Back in the days of Symbian Software Ltd, Symbian OS was a commercial product with fairly complex licensing conditions. Code that was wholly owned by us as divided into 5 categories called A, D, E, F and G, with category A indicating the “crown jewels” , the very essence of the Symbian-nature. Most people didn’t get to see the Category A code, and even Nokia wasn’t permitted to change a line of it.

As you know (Pay attention in the back row), Symbian Software Limited is no more, the code has passed to the Symbian Foundation and we’ve started opening up the source code to the public. The Kernel and Hardware Services package is now available under the Eclipse Public License, and Lo and Behold! – there are the Category A files.

The list seems to have grown a bit since I last looked, probably because the distinction ceased to matter after Nokia completed the purchase of Symbian Software Limited in December 2008.

Good – that’s another bit of arcane knowledge I can forget about forever…

2 Responses to “Do you want to know a secret?”

  1. antonyedwards Says:

    While you’re talking about the arcane can you explain to me what OSDs (or whatever the other part of distribution.policy files was) were all about? I never quite understood those.

  2. William Roberts Says:

    [Brain creaking noises as search continues…]

    The architecture was divided up into “big features”, and each feature was classified as {Common|Optional} + {Symbian|Replaceable}. Common features had to be in all devices based on Symbian OS, and Optional features could be left out at the OEM’s discretion. Symbian features had to use the implementation supplied by Symbian, but Replaceable freatures could use other compatible implementations if the OEM preferred.

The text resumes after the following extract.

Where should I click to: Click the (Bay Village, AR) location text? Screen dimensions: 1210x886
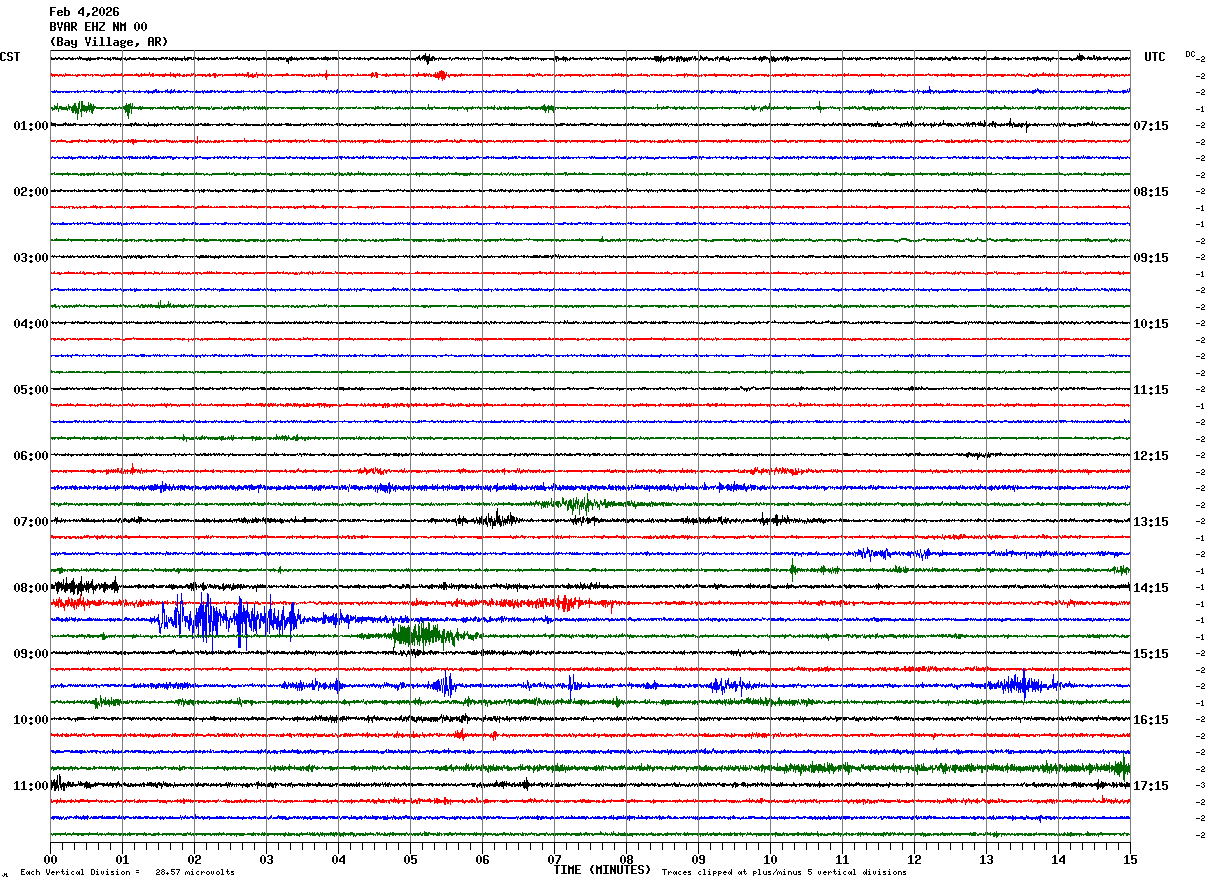coord(109,42)
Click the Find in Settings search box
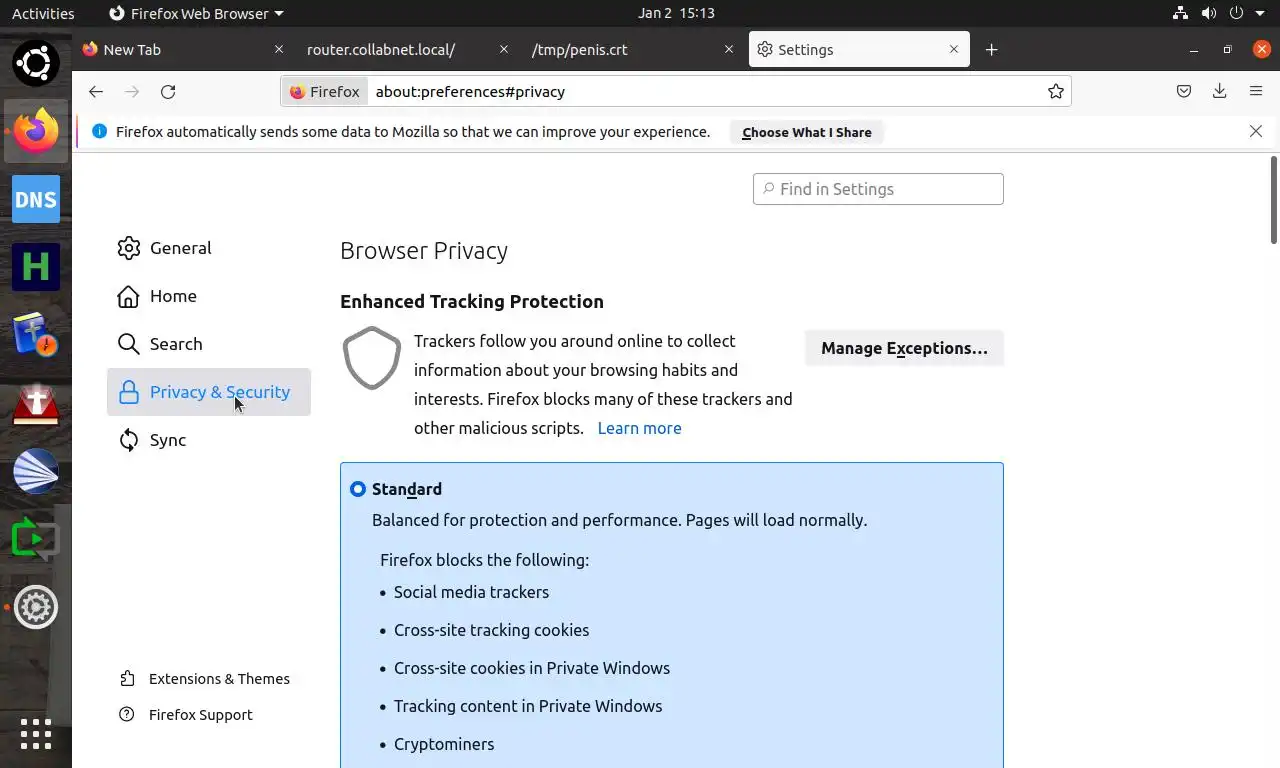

For example:

    Fileserver = Common Symbian – you had to have it, and it had to be the original Symbian implementation.
    Bluetooth = Optional Symbian – you didn’t have to have Bluetooth, but if you did it, it had to be the Symbian implementation
    OpenGL = Common Replaceable – it had to be present, but you could use an optimised implementation instead of the generic one
    J2ME = Optional Replaceable – almost anything goes…

    Symbian Software Ltd preferred Common Symbian, but OEMs preferred Optional Replaceable. In practice, everyone was sufficiently happy with the overall result that nobody wanted to check too closely about compliance.

    Another thing I’m glad to be forgetting. This is good for the soul, so are there any other Thing You Always Wanted To Know, But Were Too Afraid To Ask?